Die Vielzahl existierender und nun hinzukommender Chips für Embedded-Projekte erfordert offenbar die laufende Erweiterung der Unterstützung von Mikrocontrollern seitens Qt: Mit dem Release von Version 1.5 kündigt das Qt-Team an, künftig kontinuierlich neue MCUs zu unterstützen. Aufgrund hochauflösender Displays und der Weiterentwicklung der Hardware gilt es laut Blogeintrag, auch die Nutzeroberflächen laufend anzupassen. Mit der neuen API-Plattform zielt Qt nach eigenen Angaben darauf ab, auch bislang noch nicht unterstützte Chips mittels einer Portierfunktion durch Qt Quick Ultralite auf die Plattform zu holen. Qt for MCUs 1.5 führt eine Reihe von APIs ein, die diese Integration ermöglichen sollen.

Die Plattform umfasst zwei Komponenten, den Namensraum der Plattform mit den Funktionen der Qt Quick Ultralite Engine und den Namensraum des Plattform-Interface, in dem die APIs Entwicklern zur Verfügung stehen. Das SDK des Grafikframeworks enthält den Quellcode aller möglichen Plattformanpassungen, allerdings müssen Entwickler wohl in der Regel nicht sämtliche Funktionen, die die Plattform bereithält, implementieren, sondern können sich zum Adaptieren selektiv auf die Anpassungen beschränken, die ihr Embedded-Projekt erfordert.

Eine umfangreiche Dokumentation zu Qt for MCUs 1.5 bietet Unterstützung beim Portieren und erklärt, welche Voraussetzungen man benötigt, wie man Graphiken auf den Bildschirm bekommt und wie man die Plattform im Qt Creator nutzt. Nützlich könnte auch die im SDK neu ergänzte Demo-Plattform sein, die als einfache Referenz für Standardfälle dient. Als weitere Neuerung hat das Qt-Team eine Image-C++-Klasse ergänzt, die Entwickler zum Verpacken von Rohbilddaten verwenden können. Mehr dazu finden Interessierte im Portierungsleitfaden.
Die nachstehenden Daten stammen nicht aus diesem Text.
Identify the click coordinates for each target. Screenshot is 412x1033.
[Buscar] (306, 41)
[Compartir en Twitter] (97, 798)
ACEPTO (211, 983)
Mit Qt for MCUs lassen sich Anwendungen erstellen, die direkt auf der MCU laufen – das Kürzel steht für einen Halbleiterchip mit Prozessor und Peripheriefunktionen, der Arbeits- und Programmspeicher als Ein-Chip-Computersystem vereint. Mit einem Qt Creator und Qt Quick Designer können Entwickler Anwendungen dafür bauen und existierende Qt-Quick-Anwendungen für den Einsatz auf Mikrocontrollern portieren. Wahlweise läuft Qt for MCUs auf einem Echtzeitbetriebssystem oder direkt auf dem Prozessor im Bare-Metal-Betrieb.

Anwendungsbereich sind eingebettete Systeme: Mikrocontroller trifft man im Alltag in technischen Gebrauchsgegenständen wie Waschmaschinen, Chipkarten, Unterhaltungselektronik, Mobiltelefonen und Uhren an, darüber hinaus auch in allen Computer-Peripheriegeräten wie Tastatur, Maus, Scanner, Drucker und Monitor. Mikrocontroller sind nicht identisch mit Mikroprozessoren, auch wenn die Grenze fließend verläuft und manche Mikrocontroller durch Peripheriebausteine auch eine Mikroprozessor-Architektur umfassen.

Details zum aktuellen Release des Grafikframeworks Qt for MCUs lassen sich dem Blogeintrag bei Qt entnehmen. Dort finden Neugierige auch eine kurze Videodemo mit einem Fallbeispiel. Die gesamten Änderungen sind in der Qt-Dokumentation am übersichtlichsten aufgeführt. Bei Qt for MCUs handelt es sich um ein kommerzielles Programm, der Anbieter stellt im Downloadbereich auch eine kostenlose Testversion zur Verfügung.

[Update vom 29.10.2020] Wichtig ist in diesem Zusammenhang der Hinweis auf ein neues Abomodell, das die Qt Company laut betroffenen Kunden einzuführen gedenkt. Bislang gab es drei Optionen: Neben dem Abo existierte eine Perpetual License und ein Open-Source-Ansatz gemäß GNU Lesser General Public License. Offenbar plant das Unternehmen, ab dem kommenden Qt-Release den Long-term Support für die quelloffene Version einzustellen und Open-Source-Releases gegenüber der kommerziellen Variante mit deutlicher Verzögerung auszuliefern. Derzeit wirkt die Preispolitik des Anbieters wenig transparent, für betroffene Unternehmen birgt die Änderung womöglich ein geschäftliches Risiko. Weitere Details lassen sich einer Meldung von heise Developer zum künftigen Abomodell beim Framework Qt 6 entnehmen.